Given a string s and an integer numRows, the task is to write the string in a zigzag pattern on numRows and then return the string as read line by line. For instance, "PAYPALISHIRING" written in a zigzag pattern on 3 rows reads "PAHNAPLSIIGYIR".

2. Solution Steps

1. Handle edge cases where numRows is 1 or less than the length of the string.

2. Create an array of strings, each representing a row in the zigzag pattern.

3. Iterate over the characters in s, calculating the appropriate row for each character and appending it to the corresponding string.

4. Concatenate all rows to form the final zigzag string.

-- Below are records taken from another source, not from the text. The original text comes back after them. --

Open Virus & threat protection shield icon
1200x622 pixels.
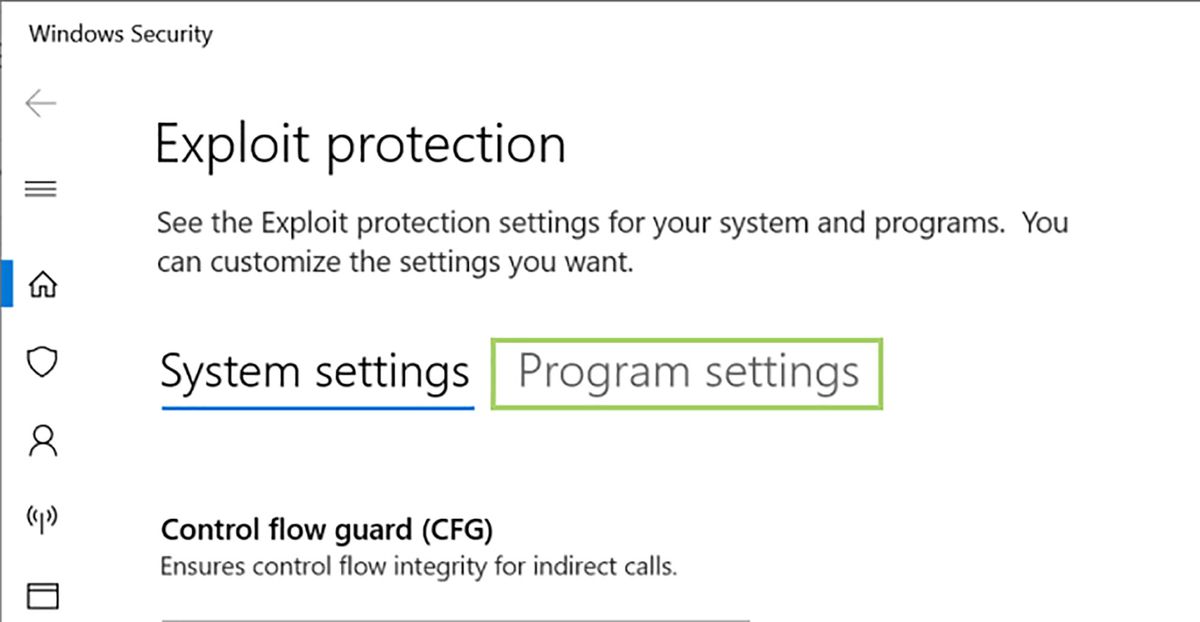pyautogui.click(x=40, y=363)
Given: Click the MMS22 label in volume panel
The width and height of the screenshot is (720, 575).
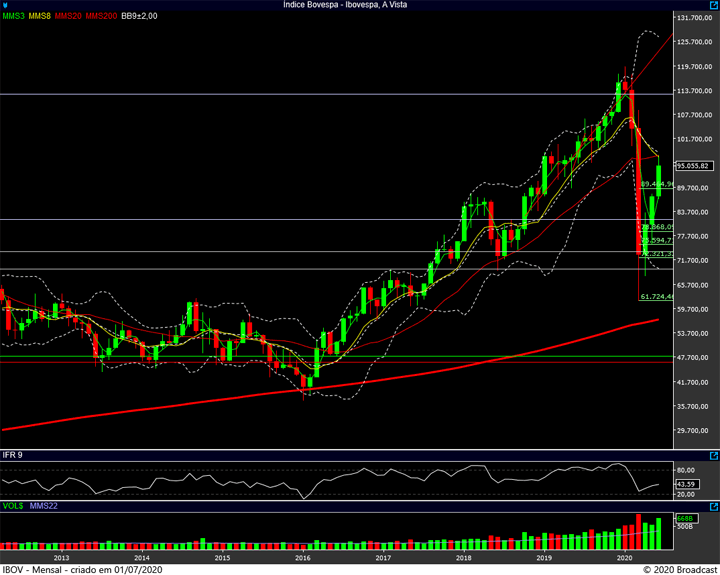Looking at the screenshot, I should pos(42,508).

5. Return the zigzag string.

3. Code Program

#include <stdio.h>
#include <stdlib.h>
#include <string.h>

// Function to convert string to zigzag pattern
char* convert(char* s, int numRows) {
    if (numRows == 1 || numRows >= strlen(s)) {
        return s;
    }

    char** rows = (char**) malloc(numRows * sizeof(char*));
    for (int i = 0; i < numRows; i++) {
        rows[i] = (char*) malloc(strlen(s) + 1);
        rows[i][0] = '\0';
    }

    int currentRow = 0;
    int goingDown = 0;

    for (int i = 0; s[i] != '\0'; i++) {
        strcat(rows[currentRow], (char[]){s[i], '\0'});
        if (currentRow == 0 || currentRow == numRows - 1) goingDown = !goingDown;
        currentRow += goingDown ? 1 : -1;
    }

    char* result = (char*) malloc(strlen(s) + 1);
    result[0] = '\0';

    for (int i = 0; i < numRows; i++) {
        strcat(result, rows[i]);
        free(rows[i]);
    }

    free(rows);
    return result;
}

// Main function to test the convert function
int main() {
    char s1[] = "PAYPALISHIRING";
    char* r1 = convert(s1, 3);
    printf("Zigzag Conversion (Example 1): %s\n", r1);
    free(r1);

    char s2[] = "PAYPALISHIRING";
    char* r2 = convert(s2, 4);
    printf("Zigzag Conversion (Example 2): %s\n", r2);
    free(r2);

    char s3[] = "A";
    char* r3 = convert(s3, 1);
    printf("Zigzag Conversion (Example 3): %s\n", r3);
    free(r3);

    return 0;
}

Output:

Zigzag Conversion (Example 1): PAHNAPLSIIGYIR
Zigzag Conversion (Example 2): PINALSIGYAHRPI
Zigzag Conversion (Example 3): A

Explanation:

1. Handle edge cases where the zigzag pattern is unnecessary.

2. Create an array of strings to represent each row in the zigzag pattern.

3. Iterate over s, appending characters to the appropriate row.

4. Switch direction at the top and bottom rows.

5. Concatenate all rows to get the final string.

6. Free the allocated memory for each row and the rows array.

7. The main function tests the convert function with three examples and prints the zigzag converted strings.